The Chooch AI Platform is built for AI training and deployment, including data collection, AI model management, and ultimately creating real world computer vision programs that get results.
At the core of the platform, the Chooch AI Dashboard imports visual data, provides annotation and labelling tools, trains the models, and then exports AI models for the cloud or edge AI.
Customers use the Chooch AI dashboard for AI training, and also rely on our team to create bespoke models, annotating or labeling data sets, training the AI to identify the objects, actions, images to automate visual tasks.
Chooch AI has also created standard pre-trained AI models for many common tasks – from safety equipment detection to visual fire alerts.
From inventory tracking to facial authentication, from action detection to people counting, Chooch AI provides complete solutions that reduce risk, reduce costs and increase productivity for any industry.
Here is an overview of several types of AI training, which clarify just how easy it is to use the Chooch platform. Videos are also available to walk anyone at any level of learning through the process, novice to expert .
Chooch offers a powerful, mature AI platform that automates the process of AI training without the need to hire expensive in-house developers.
The dashboard offers annotation and labelling, including video annotation that can generate hundreds of annotated images simultaneously. These tools unblock bottlenecks in AI training.
Training is complete when high enough accuracies are achieved for your particular use case. Even then, improvements can be made through the dashboard for greater accuracy, and revised AI models are deployed to the cloud or the edge automatically.
AI models in Chooch are known as “Perceptions,” each one containing one or more classes.
For example, you might create a Perception for recognizing brand logos, and then create a separate class for each logo (e.g. Nike, McDonald’s, etc.).
The first step in training an AI model is to upload your images or videos to the Chooch dashboard, which is technically called data collection.
Next, each image needs to be labeled (if performing image classification) or annotated (if performing object detection). Annotations may take the form of bounding boxes or polygonal annotations (as described above).
Finally, AI training can proceed, and AI models are generated.
When videos are used to do AI training on the Chooch AI dashboard, the platform separates videos into individual frames that are annotated just like images.
After uploading a video to the dashboard, you draw bounding boxes around objects that you want to train on.

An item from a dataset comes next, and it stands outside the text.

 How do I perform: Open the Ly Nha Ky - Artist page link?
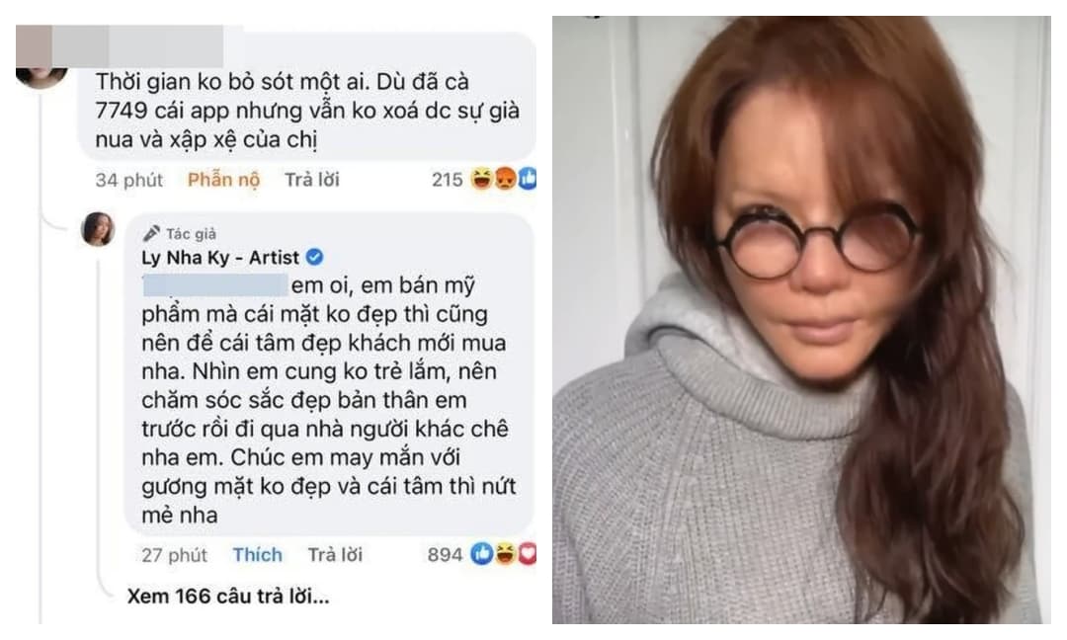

Chooch then automatically generates annotated training data by following the motion of these objects throughout the video.
If necessary, you can also manually edit the dataset once it’s been generated to add or change the annotations.
This type of AI training creates datasets very rapidly.
Facial authentication is a special case of object recognition that seeks to recognize different human faces for verification, for access to spaces or data, to check in, or for other security measures.
As with image classification, training an AI model for facial authentication starts by creating a new Perception.
For example, you might create a Perception for the list of employees allowed in a restricted area, where each class in the Perception represents a different employee, either anonymized or known.